I gave another set of Misec talks for December as well. In Jackson I did another lightning talk about the brute force login page but focused on using Burp suite. In Southfield, I compared OWASP ZAP vs Burp Suite. If there is one thing I have learned from all my Misec presentations this year, it’s that live demos NEVER work the way you expect.
To wrap up the year I started researching cryptocurrency, specifically Ethereum and ether. I think there’s a base for cryptocurrency to make its mark on the future of online transactions. Wether or not I invest in the idea, it would be silly to not to learn more about the technology.
Goals for 2018
While 2017 was pretty busy, I have some big goals for next year.
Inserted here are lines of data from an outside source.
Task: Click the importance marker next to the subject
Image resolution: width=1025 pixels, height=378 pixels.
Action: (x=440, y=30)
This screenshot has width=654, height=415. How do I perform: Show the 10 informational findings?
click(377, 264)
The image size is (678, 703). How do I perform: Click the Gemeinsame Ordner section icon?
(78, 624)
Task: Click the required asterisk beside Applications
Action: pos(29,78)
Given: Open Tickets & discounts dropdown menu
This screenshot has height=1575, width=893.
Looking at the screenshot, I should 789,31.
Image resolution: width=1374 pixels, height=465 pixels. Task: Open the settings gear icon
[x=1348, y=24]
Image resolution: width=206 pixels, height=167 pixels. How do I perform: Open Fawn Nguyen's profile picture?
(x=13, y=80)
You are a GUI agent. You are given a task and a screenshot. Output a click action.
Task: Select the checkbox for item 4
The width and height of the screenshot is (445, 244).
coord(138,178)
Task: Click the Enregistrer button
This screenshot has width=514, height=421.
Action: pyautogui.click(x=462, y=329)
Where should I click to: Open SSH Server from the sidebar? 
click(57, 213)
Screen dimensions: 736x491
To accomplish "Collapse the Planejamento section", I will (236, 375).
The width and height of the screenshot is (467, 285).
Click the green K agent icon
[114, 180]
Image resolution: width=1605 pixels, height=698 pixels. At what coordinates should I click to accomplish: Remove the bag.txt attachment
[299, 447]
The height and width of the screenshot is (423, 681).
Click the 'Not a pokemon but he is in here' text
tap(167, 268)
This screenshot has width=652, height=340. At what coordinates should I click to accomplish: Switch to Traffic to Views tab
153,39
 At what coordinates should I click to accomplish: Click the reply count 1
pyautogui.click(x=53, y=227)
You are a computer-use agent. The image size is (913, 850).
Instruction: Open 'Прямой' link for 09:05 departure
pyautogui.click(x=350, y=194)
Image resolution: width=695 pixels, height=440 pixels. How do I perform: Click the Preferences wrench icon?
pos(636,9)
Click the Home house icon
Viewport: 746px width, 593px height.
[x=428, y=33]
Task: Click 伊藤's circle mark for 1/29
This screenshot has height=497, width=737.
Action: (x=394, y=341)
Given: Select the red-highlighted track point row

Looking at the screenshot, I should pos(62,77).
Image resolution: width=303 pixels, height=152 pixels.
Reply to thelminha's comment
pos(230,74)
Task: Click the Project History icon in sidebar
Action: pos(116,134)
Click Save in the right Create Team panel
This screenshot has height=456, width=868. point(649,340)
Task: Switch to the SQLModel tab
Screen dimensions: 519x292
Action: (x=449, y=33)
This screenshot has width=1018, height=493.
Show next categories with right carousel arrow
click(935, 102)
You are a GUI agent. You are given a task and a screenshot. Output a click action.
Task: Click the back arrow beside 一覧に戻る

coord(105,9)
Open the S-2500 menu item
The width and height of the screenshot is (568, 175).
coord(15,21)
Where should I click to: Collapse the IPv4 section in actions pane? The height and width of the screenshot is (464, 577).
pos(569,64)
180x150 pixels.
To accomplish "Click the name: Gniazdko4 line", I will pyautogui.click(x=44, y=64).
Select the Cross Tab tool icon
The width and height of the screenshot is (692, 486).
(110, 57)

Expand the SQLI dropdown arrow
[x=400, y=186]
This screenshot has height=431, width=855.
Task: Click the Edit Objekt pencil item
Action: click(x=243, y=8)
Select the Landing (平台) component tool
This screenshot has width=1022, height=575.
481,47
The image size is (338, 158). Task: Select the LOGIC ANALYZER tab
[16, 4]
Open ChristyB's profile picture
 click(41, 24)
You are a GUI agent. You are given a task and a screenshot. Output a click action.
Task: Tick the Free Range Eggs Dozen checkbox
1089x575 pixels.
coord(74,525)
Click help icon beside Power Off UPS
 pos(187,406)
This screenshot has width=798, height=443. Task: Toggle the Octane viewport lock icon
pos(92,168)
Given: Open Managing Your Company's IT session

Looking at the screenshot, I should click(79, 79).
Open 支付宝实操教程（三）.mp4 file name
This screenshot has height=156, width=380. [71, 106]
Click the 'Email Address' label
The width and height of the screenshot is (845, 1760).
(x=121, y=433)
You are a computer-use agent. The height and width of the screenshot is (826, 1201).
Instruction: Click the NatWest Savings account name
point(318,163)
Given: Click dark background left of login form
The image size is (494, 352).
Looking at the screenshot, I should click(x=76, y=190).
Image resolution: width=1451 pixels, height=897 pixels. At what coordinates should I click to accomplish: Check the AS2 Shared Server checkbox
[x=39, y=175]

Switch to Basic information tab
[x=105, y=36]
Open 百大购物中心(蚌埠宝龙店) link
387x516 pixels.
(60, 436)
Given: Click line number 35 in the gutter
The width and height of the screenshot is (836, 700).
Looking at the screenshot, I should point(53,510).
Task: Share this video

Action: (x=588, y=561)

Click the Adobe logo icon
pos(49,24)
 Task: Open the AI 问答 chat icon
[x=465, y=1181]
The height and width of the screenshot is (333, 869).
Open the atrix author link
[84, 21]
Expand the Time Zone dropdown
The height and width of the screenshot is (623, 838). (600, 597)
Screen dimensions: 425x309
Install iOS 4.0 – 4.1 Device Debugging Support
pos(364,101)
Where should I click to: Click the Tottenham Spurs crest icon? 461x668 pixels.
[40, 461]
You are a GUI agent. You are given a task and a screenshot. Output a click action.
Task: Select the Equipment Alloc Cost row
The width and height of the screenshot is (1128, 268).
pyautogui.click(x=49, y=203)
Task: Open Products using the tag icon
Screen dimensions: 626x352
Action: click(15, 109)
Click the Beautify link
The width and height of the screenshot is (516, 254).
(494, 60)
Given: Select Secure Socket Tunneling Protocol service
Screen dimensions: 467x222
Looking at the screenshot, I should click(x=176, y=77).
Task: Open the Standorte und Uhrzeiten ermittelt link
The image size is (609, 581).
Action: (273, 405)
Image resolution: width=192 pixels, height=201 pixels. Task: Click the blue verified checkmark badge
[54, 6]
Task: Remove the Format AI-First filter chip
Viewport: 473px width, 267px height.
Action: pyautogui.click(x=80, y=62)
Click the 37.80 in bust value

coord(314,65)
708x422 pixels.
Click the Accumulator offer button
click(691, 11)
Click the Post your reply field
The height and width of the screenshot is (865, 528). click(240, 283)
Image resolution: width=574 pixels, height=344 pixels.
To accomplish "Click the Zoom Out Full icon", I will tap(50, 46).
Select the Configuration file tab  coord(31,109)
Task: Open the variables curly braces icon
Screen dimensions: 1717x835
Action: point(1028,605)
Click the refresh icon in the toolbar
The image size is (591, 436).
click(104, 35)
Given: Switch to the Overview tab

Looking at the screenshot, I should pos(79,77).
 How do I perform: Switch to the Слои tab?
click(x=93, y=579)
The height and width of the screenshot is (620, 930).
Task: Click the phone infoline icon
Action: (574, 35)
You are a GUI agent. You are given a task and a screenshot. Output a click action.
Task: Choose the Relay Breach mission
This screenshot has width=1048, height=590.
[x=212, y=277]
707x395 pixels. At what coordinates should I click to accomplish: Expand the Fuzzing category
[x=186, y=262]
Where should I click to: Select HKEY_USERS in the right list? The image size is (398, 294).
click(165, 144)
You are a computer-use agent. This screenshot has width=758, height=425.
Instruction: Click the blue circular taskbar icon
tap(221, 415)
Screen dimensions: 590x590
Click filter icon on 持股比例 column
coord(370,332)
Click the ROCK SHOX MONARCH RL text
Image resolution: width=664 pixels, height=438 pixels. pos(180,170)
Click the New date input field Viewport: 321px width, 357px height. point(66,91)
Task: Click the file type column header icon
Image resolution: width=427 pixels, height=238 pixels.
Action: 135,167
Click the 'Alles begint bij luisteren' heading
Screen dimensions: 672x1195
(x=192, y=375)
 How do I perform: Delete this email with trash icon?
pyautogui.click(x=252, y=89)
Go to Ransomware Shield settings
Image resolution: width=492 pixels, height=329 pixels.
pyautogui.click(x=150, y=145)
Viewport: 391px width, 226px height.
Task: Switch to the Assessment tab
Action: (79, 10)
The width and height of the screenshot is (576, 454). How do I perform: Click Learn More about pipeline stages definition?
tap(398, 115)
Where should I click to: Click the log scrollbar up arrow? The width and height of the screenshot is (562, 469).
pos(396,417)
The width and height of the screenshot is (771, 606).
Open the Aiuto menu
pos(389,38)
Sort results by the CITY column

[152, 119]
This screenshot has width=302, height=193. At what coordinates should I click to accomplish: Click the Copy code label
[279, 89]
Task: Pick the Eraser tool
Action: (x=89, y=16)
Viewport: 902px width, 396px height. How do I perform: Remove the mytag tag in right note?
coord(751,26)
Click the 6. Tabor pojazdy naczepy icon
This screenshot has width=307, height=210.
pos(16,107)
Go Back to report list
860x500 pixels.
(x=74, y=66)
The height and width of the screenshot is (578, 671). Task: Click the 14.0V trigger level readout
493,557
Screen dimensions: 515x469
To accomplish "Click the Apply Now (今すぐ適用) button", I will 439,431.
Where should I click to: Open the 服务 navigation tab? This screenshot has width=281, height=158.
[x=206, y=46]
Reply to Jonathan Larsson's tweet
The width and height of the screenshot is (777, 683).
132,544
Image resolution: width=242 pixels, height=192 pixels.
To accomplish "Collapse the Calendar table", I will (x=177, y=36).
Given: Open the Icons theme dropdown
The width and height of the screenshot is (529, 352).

First and most importantly, I want to pass the OSCP. I’ve spent most of 2017 learning a bit at a time. Come January I plan on treating it like a a second job.
I want to put my bookshelf to good use by actually opening some of the books I’ve collected over the last few years. Books like Black Hat Python and PoC||GTFO have yet to be opened. While others have been skimmed but not fully understood. Not to mention I’ve gotten dozens of digital books from humble bundles and other repositories that are worth reading. Last year I built a desktop computer to use as a home lab. The computer currently sits in my room gathering dust. In 2018, I’d like to put Da_667‘s book on building a home lab to good use and build a home lab.
Going to conferences means learning more and supporting the community. I’d like to attend at least 3 or 4 conferences this year. I also plan on submitting to GrrCON’s and Converge’s CFPs this year if all goes as planned.
Of course I’d also like to post more blog posts as well. Posts been few and far between this year. This blog has been more of a collection of my experience in infosec. It is an outlet for me to share what I know with the rest of the community.
What are your goals for 2018? Happy New Year everyone, may things go well for all of us!